On July 14, former Salander-O’Reilly Galleries owner Lawrence Salander was arrested and indicted for a second time by Manhattan District Attorney Robert Morgenthau.
NEW YORK—On July 14, former Salander-O’Reilly Galleries owner Lawrence Salander was arrested and indicted for a second time by Manhattan District Attorney Robert Morgenthau. The district attorney also announced the arrest and indictment of Salander’s former gallery director Leigh Morse on charges of “stealing from and defrauding consigners of art.”
The new charges against Salander involve the theft of more than $5million from several artist estates, including those of Robert de Niro Sr., father of actor Robert de Niro; Gaston Lachaise, via the Lachaise Foundation; and Elie Nadelman.

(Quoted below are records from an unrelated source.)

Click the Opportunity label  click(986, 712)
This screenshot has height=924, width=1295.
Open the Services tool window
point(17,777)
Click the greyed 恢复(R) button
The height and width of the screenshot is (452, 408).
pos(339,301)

Salander had previously been arrested in March, when he was indicted on 100 counts of grand larceny, scheming to defraud, securities fraud, perjury and falsifying business records. At that time he was accused of stealing $88million from investors, art owners and a bank, according to the district attorney’s office. The dealer pled not guilty to the charges, and is free on $1million bail. No new bail was set at the latest arraignment.
“There is much more to this case than meets the eye,” Salander’s attorney Charles Ross told ARTnewsletter. “Mr. Salander has once again entered not guilty pleas. We look forward to our day in court. I’m confident that when all the evidence is presented, he will be completely exonerated.”
Morse was released on a $75,000 bond. According to the indictment, from 1995 until late 2007, when the gallery was shuttered by court order as legal claims mounted (ANL, 10/30/07), Morse repeatedly “violated both the trust and the agency relationship” in her dealings with several artists’ estates, including those mentioned above. In one case, Morse allegedly sold two works by de Niro Sr. and, with Salander’s permission, arranged for the “entire purchase price of $77,000 to be wired directly from the purchaser into her bank account,” rather than the fraction she was entitled to as her commission. If convicted, Morse faces up to 11 years in prison. Her attorney, Andrew Lankler, declined to comment to ARTnewsletter.